Rows from a dataset
▬▬▬▬▬▬

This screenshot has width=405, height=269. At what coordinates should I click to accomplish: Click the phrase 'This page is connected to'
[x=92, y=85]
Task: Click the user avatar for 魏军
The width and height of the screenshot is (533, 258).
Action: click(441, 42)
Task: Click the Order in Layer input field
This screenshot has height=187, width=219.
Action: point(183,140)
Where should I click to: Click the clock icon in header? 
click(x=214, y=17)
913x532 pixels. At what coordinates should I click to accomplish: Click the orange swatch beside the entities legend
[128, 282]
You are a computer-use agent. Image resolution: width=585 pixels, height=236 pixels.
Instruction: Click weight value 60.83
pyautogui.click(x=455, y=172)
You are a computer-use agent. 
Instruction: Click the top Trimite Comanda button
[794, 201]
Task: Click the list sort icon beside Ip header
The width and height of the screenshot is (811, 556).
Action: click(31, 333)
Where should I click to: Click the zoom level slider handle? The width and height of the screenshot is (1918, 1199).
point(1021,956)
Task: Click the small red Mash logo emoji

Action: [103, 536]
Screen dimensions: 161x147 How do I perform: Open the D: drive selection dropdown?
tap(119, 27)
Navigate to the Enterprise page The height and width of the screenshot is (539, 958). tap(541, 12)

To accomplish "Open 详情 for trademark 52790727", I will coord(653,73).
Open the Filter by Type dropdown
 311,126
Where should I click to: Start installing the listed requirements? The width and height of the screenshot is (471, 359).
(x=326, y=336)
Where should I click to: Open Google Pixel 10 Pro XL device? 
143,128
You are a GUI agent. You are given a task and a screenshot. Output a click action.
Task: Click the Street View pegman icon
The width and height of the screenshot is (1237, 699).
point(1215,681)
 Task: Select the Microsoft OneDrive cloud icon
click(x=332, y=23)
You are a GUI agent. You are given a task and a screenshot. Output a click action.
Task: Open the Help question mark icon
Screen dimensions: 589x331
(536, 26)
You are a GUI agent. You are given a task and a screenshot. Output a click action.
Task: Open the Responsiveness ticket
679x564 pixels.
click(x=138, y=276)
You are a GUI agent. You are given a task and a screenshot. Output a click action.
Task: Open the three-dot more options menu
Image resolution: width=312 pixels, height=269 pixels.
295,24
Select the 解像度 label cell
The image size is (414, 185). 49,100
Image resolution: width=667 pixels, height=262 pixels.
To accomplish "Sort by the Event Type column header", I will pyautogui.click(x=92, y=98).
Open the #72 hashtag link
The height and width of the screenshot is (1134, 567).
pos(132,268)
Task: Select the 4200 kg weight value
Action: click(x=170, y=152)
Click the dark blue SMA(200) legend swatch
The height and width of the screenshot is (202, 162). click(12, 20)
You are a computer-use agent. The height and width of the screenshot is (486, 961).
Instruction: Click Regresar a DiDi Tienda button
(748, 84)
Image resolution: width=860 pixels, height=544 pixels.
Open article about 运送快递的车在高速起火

▬▬▬▬▬▬

### [TASK OBJECTIVE]
Copy the lines of the data exactly as they appear, starting with the line that contains "Task: Select the Microsoft" and going through the end of the data.

### [EXPECTED OUTPUT]
 Task: Select the Microsoft OneDrive cloud icon
click(x=332, y=23)
You are a GUI agent. You are given a task and a screenshot. Output a click action.
Task: Open the Help question mark icon
Screen dimensions: 589x331
(536, 26)
You are a GUI agent. You are given a task and a screenshot. Output a click action.
Task: Open the Responsiveness ticket
679x564 pixels.
click(x=138, y=276)
You are a GUI agent. You are given a task and a screenshot. Output a click action.
Task: Open the three-dot more options menu
Image resolution: width=312 pixels, height=269 pixels.
295,24
Select the 解像度 label cell
The image size is (414, 185). 49,100
Image resolution: width=667 pixels, height=262 pixels.
To accomplish "Sort by the Event Type column header", I will pyautogui.click(x=92, y=98).
Open the #72 hashtag link
The height and width of the screenshot is (1134, 567).
pos(132,268)
Task: Select the 4200 kg weight value
Action: click(x=170, y=152)
Click the dark blue SMA(200) legend swatch
The height and width of the screenshot is (202, 162). click(12, 20)
You are a computer-use agent. The height and width of the screenshot is (486, 961).
Instruction: Click Regresar a DiDi Tienda button
(748, 84)
Image resolution: width=860 pixels, height=544 pixels.
Open article about 运送快递的车在高速起火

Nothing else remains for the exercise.